Nick Schultz played his usual passive style in the neutral zone, and it seems like Washington took notice in their gameplanning. No Philadelphia defenseman faced more direct targets by a Capitals player considering his ice time, as he led the blueline with a whopping 35.44 Targets/60. Washington made it a point to attack him early and often in the series.
Philadelphia's best neutral zone defenseman, Shayne Gostisbehere, lived up to his advance billing in the series. While he broke up less oncoming rushes than he did in the regular season, Gostisbehere allowed the Capitals to enter the offensive zone with possession of the puck just 40% of the time, by far a defense-best rate. Even against top competition like Washington, the Ghost Bear clearly keeps tight gaps in the neutral zone and challenges opposing forwards.
The Capitals may have missed an opportunity to directly attack Andrew MacDonald in the series. MacDonald's 69.70% Controlled Entry Allowed rate was the worst on the defense, yet the Capitals targeted him just 33 times. This may help to illuminate why MacDonald passed both the eye test and the statistical test (-0.13% Corsi Rel) in the series -- Washington stayed away from his side of the ice on rushes.
Neutral Zone Scores
We've looked at the individual entry metrics for each player -- now it's time to look at the big picture. Neutral Zone Score counts up all of the entries (both created and allowed) that occurred while a player was on the ice, giving extra weight to controlled entries since they have been proven to be more valuable. Essentially, it analyzes which players were moving the puck in the right direction most often.
The Flyers' third line was, simply put, their most effective unit throughout the series. The original trio of Matt Read, Nick Cousins and Sam Gagner all finished above 50 percent in Neutral Zone Score, with new addition Scott Laughton (added to the line to replace Gagner after he replaced Sean Couturier on line two) also grading out extremely well.
Unfortunately, once Colin McDonald was added to the mix after Laughton's violent collision with the boards in Game 4, the third line became noticeably less effective. McDonald's 43.88% Neutral Zone Score hints that he was a real drag on his previously-impressive linemates.
This data also makes Philadelphia's biggest problem in the series abundantly clear. The top line of Claude Giroux, Wayne Simmonds and Brayden Schenn was absolutely taken to the cleaners at even strength. Giroux, universally lauded as the Flyers' best player, actually posted the worst Neutral Zone Score of any forward on the team who played in all six games.
A team isn't going to win many playoff games if its most talented player performs like its worst in the neutral zone.
The Flyers did a number of things right at 5-on-5 during their six-game series against the Washington Capitals. They outperformed their season averages in the offensive and defensive zones, and even held the high-powered Caps to a mediocre 45.04% Controlled Entry rate for the series. The team's third line also proved very effective, as was any line that included Sam Gagner.

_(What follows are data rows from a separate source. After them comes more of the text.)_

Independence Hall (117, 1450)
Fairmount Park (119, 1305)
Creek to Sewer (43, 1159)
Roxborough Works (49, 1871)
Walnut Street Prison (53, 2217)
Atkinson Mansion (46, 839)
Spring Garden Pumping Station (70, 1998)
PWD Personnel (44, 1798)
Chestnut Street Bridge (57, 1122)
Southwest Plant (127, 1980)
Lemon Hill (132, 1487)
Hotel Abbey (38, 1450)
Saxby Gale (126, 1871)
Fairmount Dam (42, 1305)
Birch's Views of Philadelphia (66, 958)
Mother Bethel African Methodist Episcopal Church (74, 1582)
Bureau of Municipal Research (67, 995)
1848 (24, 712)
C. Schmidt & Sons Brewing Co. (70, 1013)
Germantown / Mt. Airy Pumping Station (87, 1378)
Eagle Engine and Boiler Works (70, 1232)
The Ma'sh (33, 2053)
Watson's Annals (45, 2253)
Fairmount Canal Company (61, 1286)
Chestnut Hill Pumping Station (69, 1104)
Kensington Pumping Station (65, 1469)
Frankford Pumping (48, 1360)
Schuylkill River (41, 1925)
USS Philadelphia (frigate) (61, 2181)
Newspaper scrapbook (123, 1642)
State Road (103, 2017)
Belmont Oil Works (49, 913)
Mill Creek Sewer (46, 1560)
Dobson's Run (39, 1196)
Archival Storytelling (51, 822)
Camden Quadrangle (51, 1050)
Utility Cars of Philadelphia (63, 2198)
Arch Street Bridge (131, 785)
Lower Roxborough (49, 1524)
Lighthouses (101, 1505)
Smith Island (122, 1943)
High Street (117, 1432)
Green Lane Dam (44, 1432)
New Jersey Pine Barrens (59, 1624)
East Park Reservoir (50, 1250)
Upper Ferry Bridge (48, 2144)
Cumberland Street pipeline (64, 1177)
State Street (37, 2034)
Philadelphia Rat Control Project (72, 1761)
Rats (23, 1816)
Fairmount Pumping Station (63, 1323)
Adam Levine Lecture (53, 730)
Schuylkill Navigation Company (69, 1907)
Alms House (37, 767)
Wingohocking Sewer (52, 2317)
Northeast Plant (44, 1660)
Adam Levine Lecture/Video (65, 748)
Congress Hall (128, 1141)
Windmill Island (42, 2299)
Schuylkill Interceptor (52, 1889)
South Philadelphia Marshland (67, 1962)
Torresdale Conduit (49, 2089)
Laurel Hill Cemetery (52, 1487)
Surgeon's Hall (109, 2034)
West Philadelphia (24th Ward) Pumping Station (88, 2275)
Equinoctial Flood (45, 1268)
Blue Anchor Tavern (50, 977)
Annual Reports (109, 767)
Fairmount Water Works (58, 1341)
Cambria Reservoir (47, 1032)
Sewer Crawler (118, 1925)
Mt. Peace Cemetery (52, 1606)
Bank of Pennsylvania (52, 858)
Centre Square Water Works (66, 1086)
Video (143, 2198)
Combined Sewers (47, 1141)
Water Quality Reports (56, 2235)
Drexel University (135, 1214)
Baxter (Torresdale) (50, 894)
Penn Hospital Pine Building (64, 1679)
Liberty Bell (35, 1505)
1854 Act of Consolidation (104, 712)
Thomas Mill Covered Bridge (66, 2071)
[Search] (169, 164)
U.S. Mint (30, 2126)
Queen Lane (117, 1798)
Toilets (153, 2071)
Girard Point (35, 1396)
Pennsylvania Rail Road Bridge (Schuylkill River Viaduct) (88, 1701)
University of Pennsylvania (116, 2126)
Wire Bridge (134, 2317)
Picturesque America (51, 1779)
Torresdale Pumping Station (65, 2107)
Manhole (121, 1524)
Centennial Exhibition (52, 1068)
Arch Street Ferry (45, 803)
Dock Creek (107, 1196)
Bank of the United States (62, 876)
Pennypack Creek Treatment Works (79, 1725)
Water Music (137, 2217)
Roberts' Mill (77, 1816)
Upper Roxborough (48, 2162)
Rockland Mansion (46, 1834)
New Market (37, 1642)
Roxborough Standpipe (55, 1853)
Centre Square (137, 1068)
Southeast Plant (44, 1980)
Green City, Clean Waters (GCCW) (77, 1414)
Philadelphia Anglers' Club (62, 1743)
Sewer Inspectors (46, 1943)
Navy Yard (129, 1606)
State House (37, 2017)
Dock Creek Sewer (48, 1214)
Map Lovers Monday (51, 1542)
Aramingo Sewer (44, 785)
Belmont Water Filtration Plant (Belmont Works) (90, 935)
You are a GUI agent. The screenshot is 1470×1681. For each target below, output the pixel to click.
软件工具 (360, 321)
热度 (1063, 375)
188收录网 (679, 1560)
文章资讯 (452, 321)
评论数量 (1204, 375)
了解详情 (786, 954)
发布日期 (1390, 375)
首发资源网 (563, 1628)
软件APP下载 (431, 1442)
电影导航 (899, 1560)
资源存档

But the tide turned in the third period of Game 4. Finally, Washington began to generate lots of controlled offensive zone entries, specifically victimizing Radko Gudas and Nick Schultz on the back end. The injury to Scott Laughton earlier in Game 4 brought Colin McDonald into the lineup, weakening the dangerous third line. In addition, Philadelphia's top line of Giroux, Schenn and Simmonds were demolished in the neutral zone, performing even worse than the team's "Untouchables" fourth line.
Zone entry data can only tell us so much, especially over just a six-game span. But they do help to illuminate key areas where each Philadelphia Flyers player succeeded and failed in the 2016 NHL playoffs.